**SET TASK**
Return every line below that contains the string "What". Case counts.

**AVAILABLE DATA**
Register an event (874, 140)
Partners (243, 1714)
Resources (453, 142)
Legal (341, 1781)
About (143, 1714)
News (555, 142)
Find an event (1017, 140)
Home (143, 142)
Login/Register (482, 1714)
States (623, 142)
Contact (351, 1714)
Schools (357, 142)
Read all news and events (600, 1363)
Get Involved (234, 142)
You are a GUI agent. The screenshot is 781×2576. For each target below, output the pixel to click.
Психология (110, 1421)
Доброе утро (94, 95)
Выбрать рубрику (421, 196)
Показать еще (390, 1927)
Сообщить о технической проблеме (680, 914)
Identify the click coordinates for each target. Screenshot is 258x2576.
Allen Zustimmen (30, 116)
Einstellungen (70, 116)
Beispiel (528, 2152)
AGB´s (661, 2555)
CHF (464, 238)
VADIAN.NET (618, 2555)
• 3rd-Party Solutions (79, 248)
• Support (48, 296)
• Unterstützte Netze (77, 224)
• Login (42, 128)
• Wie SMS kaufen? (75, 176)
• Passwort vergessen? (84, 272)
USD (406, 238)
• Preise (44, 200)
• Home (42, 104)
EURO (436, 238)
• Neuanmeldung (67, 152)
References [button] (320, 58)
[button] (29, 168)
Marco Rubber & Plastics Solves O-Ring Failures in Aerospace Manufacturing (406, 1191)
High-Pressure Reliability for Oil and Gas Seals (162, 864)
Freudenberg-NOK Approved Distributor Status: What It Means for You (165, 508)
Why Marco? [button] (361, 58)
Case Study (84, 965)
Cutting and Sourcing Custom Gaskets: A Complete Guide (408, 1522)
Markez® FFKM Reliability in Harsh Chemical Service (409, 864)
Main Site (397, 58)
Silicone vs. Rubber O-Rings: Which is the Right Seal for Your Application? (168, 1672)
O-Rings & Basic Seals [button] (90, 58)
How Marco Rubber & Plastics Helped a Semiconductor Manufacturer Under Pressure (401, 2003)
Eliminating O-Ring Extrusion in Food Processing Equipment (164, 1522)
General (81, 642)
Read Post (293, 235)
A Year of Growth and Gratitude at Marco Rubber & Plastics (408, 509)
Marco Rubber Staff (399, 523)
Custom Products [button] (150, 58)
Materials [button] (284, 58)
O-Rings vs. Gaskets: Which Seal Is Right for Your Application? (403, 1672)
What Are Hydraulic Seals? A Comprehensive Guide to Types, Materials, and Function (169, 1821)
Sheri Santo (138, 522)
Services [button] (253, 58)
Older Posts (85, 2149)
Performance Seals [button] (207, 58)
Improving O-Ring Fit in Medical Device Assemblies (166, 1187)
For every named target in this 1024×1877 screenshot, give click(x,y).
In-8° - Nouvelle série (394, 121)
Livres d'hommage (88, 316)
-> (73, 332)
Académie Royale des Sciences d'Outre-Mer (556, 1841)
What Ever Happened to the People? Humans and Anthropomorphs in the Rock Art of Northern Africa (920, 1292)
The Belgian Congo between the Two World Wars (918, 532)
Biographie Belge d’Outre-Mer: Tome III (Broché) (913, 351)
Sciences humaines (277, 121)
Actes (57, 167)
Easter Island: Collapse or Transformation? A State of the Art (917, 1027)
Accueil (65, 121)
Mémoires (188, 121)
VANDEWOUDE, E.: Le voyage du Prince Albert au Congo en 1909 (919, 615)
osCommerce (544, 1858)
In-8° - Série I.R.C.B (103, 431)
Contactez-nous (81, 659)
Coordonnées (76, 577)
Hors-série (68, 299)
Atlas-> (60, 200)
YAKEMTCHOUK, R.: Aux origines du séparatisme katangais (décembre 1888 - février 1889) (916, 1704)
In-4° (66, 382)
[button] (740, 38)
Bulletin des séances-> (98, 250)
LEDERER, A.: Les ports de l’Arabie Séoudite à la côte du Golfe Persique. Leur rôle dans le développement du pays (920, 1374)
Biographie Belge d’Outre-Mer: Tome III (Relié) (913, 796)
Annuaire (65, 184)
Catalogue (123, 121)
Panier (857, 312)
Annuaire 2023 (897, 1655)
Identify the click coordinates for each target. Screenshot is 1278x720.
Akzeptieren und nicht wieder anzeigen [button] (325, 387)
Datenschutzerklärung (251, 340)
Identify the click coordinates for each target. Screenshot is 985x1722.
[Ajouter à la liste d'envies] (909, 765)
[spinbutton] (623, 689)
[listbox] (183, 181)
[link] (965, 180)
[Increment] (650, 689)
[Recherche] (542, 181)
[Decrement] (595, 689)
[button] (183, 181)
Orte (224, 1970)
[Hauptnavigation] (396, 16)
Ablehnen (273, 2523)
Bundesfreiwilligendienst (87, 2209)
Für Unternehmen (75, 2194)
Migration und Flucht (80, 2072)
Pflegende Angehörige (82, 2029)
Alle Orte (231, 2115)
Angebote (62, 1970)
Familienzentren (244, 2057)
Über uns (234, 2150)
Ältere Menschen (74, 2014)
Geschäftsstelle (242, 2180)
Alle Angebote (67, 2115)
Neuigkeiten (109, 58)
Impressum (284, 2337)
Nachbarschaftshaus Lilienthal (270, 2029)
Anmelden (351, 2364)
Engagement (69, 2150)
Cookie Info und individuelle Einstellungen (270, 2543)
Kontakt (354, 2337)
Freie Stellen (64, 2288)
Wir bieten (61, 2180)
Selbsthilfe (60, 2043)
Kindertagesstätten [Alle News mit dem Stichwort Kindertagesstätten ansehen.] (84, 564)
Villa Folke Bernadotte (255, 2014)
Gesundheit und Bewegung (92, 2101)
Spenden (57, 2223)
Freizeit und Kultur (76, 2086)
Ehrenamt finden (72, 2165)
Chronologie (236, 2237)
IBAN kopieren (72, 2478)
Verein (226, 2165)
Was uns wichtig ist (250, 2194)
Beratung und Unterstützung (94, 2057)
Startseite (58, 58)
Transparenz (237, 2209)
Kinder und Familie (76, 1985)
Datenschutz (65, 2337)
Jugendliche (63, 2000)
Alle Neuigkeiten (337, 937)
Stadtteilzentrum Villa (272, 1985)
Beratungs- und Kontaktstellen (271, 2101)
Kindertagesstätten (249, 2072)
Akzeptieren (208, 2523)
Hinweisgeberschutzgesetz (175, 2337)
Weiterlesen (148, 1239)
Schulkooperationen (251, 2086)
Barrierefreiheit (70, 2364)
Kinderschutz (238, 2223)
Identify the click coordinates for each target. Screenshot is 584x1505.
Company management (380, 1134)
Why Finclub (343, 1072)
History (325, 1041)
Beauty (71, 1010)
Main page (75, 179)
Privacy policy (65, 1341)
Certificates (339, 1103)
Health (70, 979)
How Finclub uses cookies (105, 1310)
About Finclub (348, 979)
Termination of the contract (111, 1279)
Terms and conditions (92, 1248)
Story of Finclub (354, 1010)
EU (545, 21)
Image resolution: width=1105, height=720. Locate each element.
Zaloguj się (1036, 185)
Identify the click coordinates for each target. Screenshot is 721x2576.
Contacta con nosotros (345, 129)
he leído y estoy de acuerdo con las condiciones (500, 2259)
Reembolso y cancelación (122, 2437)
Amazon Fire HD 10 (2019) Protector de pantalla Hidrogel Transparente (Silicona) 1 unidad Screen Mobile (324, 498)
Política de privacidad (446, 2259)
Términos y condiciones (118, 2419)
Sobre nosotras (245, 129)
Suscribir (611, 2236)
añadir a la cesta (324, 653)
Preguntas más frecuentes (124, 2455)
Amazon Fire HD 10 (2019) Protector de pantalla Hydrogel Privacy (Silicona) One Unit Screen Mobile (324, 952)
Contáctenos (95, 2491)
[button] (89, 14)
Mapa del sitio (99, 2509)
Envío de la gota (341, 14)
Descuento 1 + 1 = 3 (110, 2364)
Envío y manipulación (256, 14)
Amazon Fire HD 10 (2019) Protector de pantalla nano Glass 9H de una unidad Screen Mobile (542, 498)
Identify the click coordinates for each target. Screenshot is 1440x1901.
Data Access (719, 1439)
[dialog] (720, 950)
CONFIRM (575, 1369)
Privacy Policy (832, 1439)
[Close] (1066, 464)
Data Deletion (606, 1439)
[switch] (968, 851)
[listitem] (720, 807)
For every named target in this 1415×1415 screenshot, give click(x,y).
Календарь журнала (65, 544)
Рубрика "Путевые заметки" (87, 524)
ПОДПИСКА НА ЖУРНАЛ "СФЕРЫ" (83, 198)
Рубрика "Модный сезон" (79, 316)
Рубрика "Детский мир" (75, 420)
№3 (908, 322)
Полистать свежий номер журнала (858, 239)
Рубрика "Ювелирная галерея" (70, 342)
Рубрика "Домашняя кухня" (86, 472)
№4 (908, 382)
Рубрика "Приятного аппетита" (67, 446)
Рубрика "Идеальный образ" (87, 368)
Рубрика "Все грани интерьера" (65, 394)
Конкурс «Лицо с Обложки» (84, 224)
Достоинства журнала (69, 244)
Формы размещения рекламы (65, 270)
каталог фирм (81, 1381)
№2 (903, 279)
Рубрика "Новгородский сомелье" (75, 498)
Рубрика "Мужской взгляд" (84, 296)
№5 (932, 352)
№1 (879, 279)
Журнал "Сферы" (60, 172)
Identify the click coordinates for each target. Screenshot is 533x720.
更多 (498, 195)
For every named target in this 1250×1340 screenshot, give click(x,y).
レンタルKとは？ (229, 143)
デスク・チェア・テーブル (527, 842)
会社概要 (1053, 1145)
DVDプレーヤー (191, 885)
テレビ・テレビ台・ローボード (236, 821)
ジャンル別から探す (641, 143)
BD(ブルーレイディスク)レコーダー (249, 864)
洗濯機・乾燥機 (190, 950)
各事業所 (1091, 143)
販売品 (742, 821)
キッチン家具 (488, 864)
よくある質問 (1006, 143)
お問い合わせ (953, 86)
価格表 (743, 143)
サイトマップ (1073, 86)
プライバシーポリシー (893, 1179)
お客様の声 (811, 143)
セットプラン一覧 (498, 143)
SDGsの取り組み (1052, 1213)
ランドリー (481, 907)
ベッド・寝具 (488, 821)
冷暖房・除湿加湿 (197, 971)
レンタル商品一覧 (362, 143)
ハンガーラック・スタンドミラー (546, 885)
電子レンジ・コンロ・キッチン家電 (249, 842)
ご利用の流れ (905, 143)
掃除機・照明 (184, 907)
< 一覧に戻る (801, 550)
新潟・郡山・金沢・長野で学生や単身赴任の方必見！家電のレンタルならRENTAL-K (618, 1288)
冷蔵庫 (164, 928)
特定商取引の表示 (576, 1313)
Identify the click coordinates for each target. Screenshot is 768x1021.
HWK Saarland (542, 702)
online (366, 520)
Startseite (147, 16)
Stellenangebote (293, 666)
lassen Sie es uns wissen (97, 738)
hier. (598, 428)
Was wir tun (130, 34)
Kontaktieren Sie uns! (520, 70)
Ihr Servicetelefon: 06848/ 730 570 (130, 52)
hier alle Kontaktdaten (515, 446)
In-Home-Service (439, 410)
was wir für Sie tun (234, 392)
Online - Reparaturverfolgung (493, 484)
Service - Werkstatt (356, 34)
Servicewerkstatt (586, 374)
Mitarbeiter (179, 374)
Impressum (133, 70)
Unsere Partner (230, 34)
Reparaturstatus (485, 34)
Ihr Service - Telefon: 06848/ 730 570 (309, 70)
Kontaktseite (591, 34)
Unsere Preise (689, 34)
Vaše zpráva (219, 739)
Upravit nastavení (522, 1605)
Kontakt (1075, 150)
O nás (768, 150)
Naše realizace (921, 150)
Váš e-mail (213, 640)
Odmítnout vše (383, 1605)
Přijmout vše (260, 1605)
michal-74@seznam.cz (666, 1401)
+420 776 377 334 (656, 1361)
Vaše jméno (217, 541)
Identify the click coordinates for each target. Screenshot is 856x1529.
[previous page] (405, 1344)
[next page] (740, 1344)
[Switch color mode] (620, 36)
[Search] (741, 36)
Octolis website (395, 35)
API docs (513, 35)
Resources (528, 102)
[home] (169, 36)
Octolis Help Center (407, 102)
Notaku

**TASK SOLUTION**
Freudenberg-NOK Approved Distributor Status: What It Means for You (165, 508)
What Are Hydraulic Seals? A Comprehensive Guide to Types, Materials, and Function (169, 1821)
What Ever Happened to the People? Humans and Anthropomorphs in the Rock Art of Northern Africa (920, 1292)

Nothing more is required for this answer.